Matrix products: default

locale: [1] LC_COLLATE=English_United States.1252 LC_CTYPE=English_United States.1252 LC_MONETARY=English_United States.1252 LC_NUMERIC=C
[5] LC_TIME=English_United States.1252
system code page: 65001

attached base packages: [1] stats4 stats graphics grDevices utils datasets methods base

other attached packages: [1] xcms_3.16.1 MSnbase_2.20.1 ProtGenerics_1.26.0 S4Vectors_0.32.3 mzR_2.28.0 Biobase_2.54.0 BiocGenerics_0.40.0 BiocParallel_1.28.2 [9] patRoon_1.2.0 Rcpp_1.0.7

loaded via a namespace (and not attached): [1] bitops_1.0-7 matrixStats_0.61.0 bit64_4.0.5 doParallel_1.0.16 RColorBrewer_1.1-2
[6] httr_1.4.2 GenomeInfoDb_1.30.0 backports_1.4.0 tools_4.1.2 utf8_1.2.2
[11] R6_2.5.1 affyio_1.64.0 DBI_1.1.1 colorspace_2.0-2 dat_0.5.0
[16] withr_2.4.3 tidyselect_1.1.1 bit_4.0.4 compiler_4.1.2 MassSpecWavelet_1.60.0
[21] preprocessCore_1.56.0 graph_1.72.0 DelayedArray_0.20.0 checkmate_2.0.0 scales_1.1.1
[26] DEoptimR_1.0-9 robustbase_0.93-9 affy_1.72.0 digest_0.6.29 XVector_0.34.0
[31] htmltools_0.5.2 pkgconfig_2.0.3 fst_0.9.4 MatrixGenerics_1.6.0 fastmap_1.1.0
[36] itertools_0.1-3 limma_3.50.0 rlang_0.4.12 RSQLite_2.2.9 impute_1.68.0
[41] shiny_1.7.1 generics_0.1.1 mzID_1.32.0 aoos_0.5.0 dplyr_1.0.7
[46] RCurl_1.98-1.5 magrittr_2.0.1 GenomeInfoDbData_1.2.7 Formula_1.2-4 MALDIquant_1.20
[51] Matrix_1.3-4 munsell_0.5.0 fansi_0.5.0 MsCoreUtils_1.6.0 logger_0.2.2
[56] lifecycle_1.0.1 vsn_3.62.0 yaml_2.2.1 MASS_7.3-54 SummarizedExperiment_1.24.0 [61] zlibbioc_1.40.0 plyr_1.8.6 blob_1.2.2 grid_4.1.2 promises_1.2.0.1
[66] parallel_4.1.2 crayon_1.4.2 lattice_0.20-45 rcdklibs_2.3 MsFeatures_1.2.0
[71] pillar_1.6.4 GenomicRanges_1.46.1 rjson_0.2.20 codetools_0.2-18 rcdk_3.6.0
[76] XML_3.99-0.8 glue_1.5.1 pcaMethods_1.86.0 data.table_1.14.2 BiocManager_1.30.16
[81] Rdpack_2.1.3 httpuv_1.6.3 png_0.1-7 vctrs_0.3.8 RMassBank_3.4.0
[86] foreach_1.5.1 gtable_0.3.0 RANN_2.6.1 purrr_0.3.4 clue_0.3-60
[91] assertthat_0.2.1 cachem_1.0.6 ggplot2_3.3.5 rbibutils_2.2.5 mime_0.12
[96] xtable_1.8-4 later_1.3.0 ncdf4_1.18 snow_0.4-4 tibble_3.1.6
[101] rJava_1.0-5 iterators_1.0.13 fingerprint_3.5.7 memoise_2.0.1 IRanges_2.28.0
[106] cluster_2.1.2 ellipsis_0.3.2

Jiefei-Wang commented 2 years ago

Hi, This looks like a missing file issue.
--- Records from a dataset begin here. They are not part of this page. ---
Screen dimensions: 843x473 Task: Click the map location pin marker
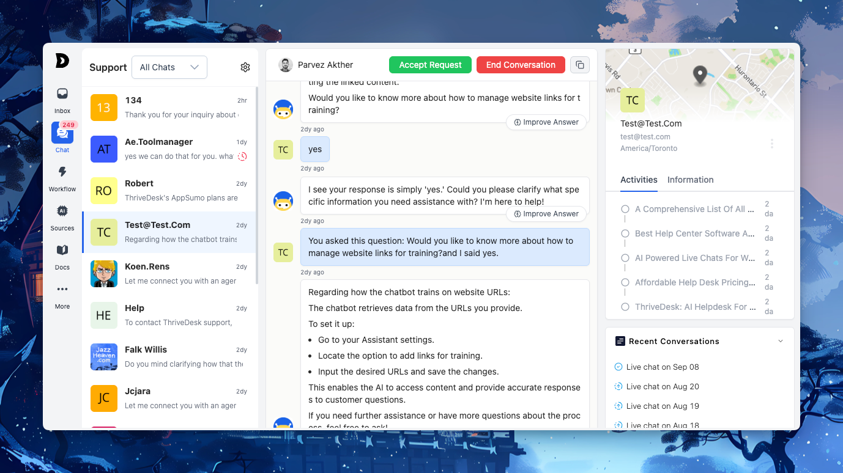(700, 75)
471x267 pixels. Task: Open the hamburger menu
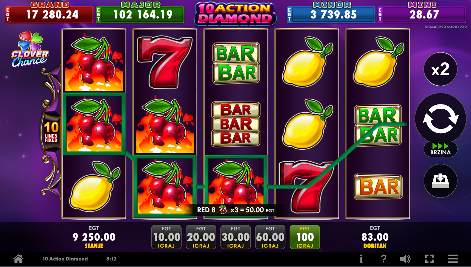[453, 259]
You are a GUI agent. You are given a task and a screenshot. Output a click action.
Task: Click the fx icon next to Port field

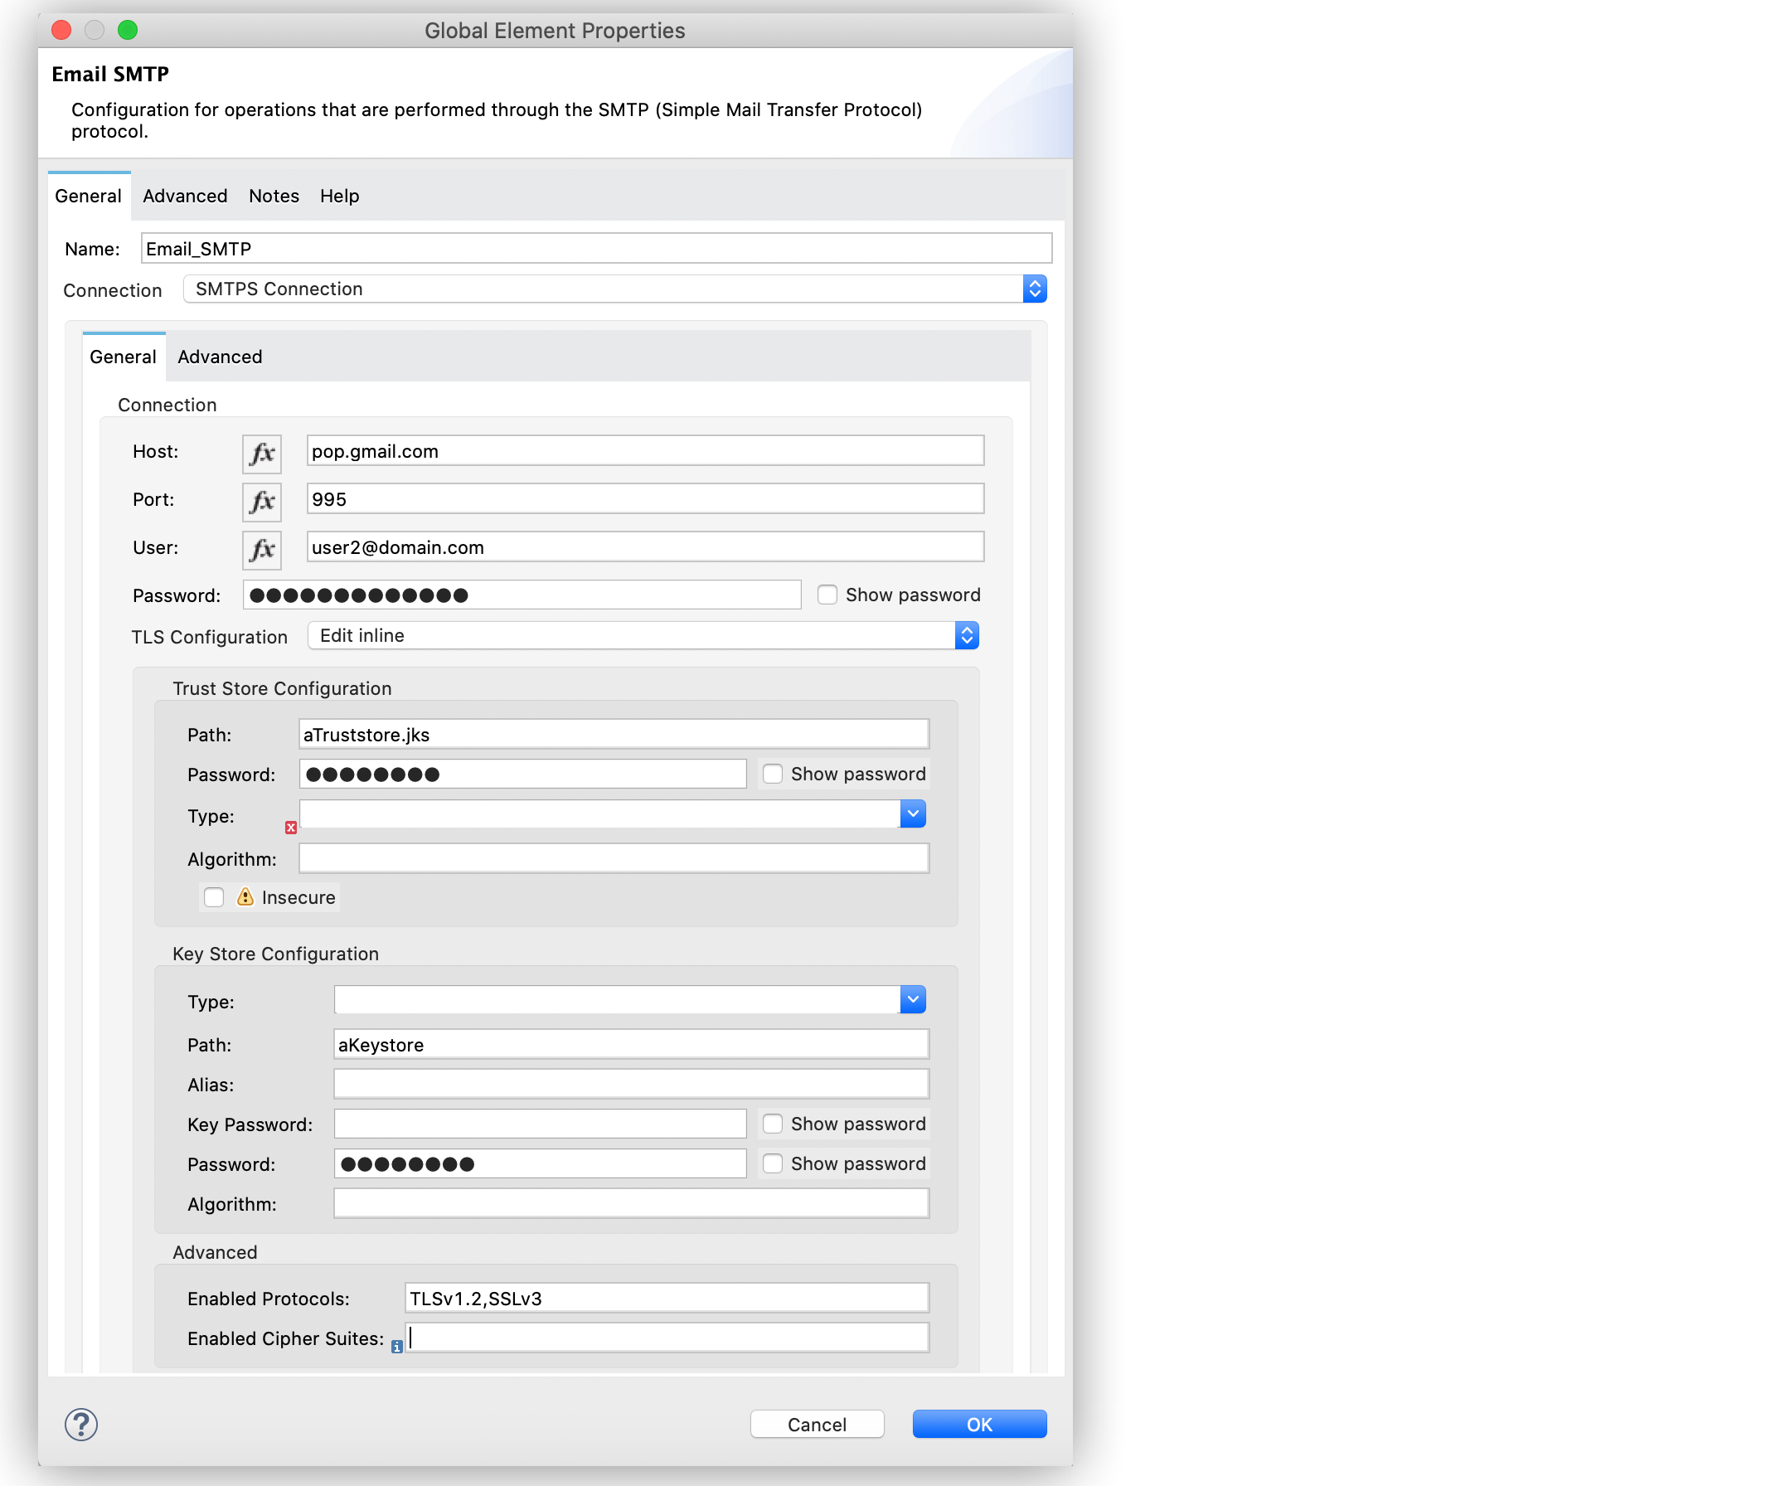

Please submit it to patRoon as we can only solve the problem of BiocParallel itself.

Best, Jiefei

mtmorgan commented 2 years ago

The developers might need to register(SnowParam()) or use a SnowParam() as default, to reproduce this error on non-windows.

Begotalavera commented 2 years ago

Hi, This looks like a missing file issue. Please submit it to patRoon as we can only solve the problem of BiocParallel itself.

Best, Jiefei

Thank you for the answer, the issue is alredy in "patRoon"
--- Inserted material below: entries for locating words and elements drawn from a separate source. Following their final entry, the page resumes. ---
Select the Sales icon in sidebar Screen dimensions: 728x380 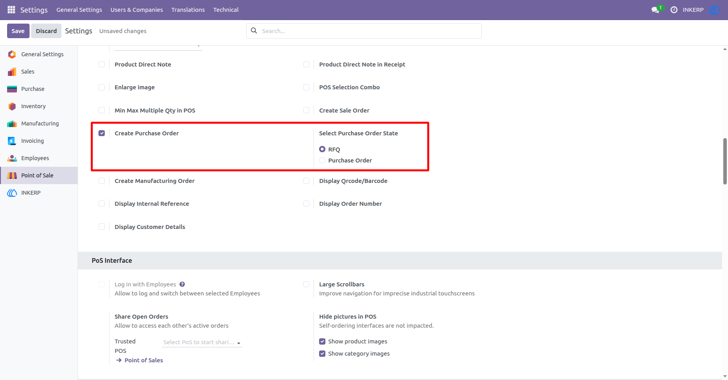12,72

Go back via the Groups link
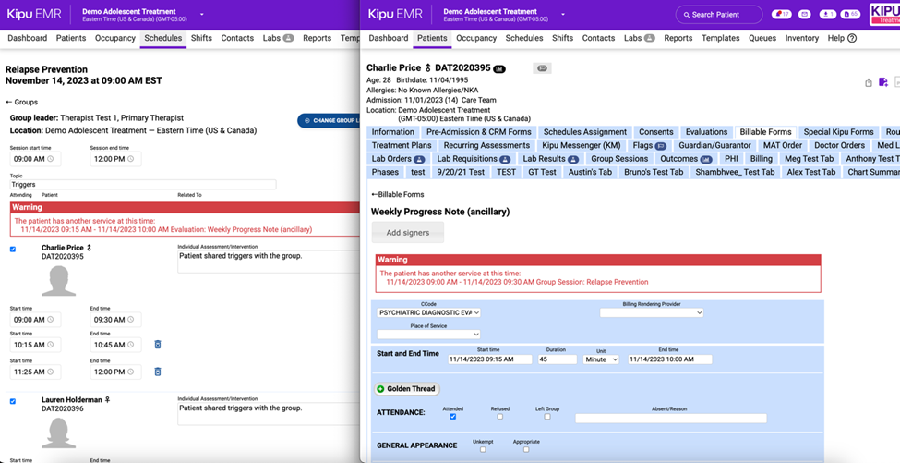(x=22, y=103)
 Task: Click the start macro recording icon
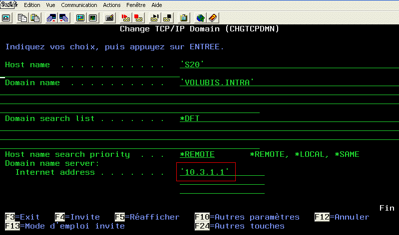[126, 18]
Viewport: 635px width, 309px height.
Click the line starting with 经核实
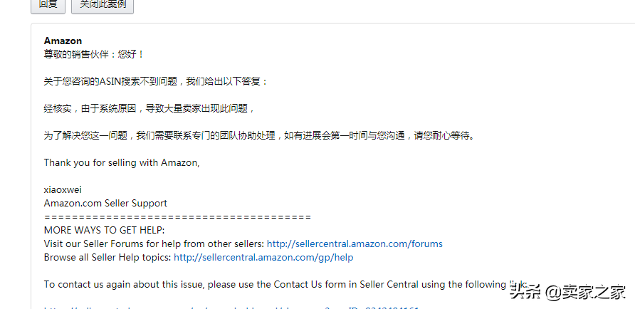pos(149,108)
MuyaoXi9271 commented 2 years ago

Hi all experts,

I also meet the same error sometimes when I extract MS2 data by using "featureSpectra". Sometimes the error does not come out when I restart R or reboot the computer, but now this error keeps coming no matter whether I reboot the computer or restart R studio. I also try the solution of "register(SnowParam())". I have in total 20 samples.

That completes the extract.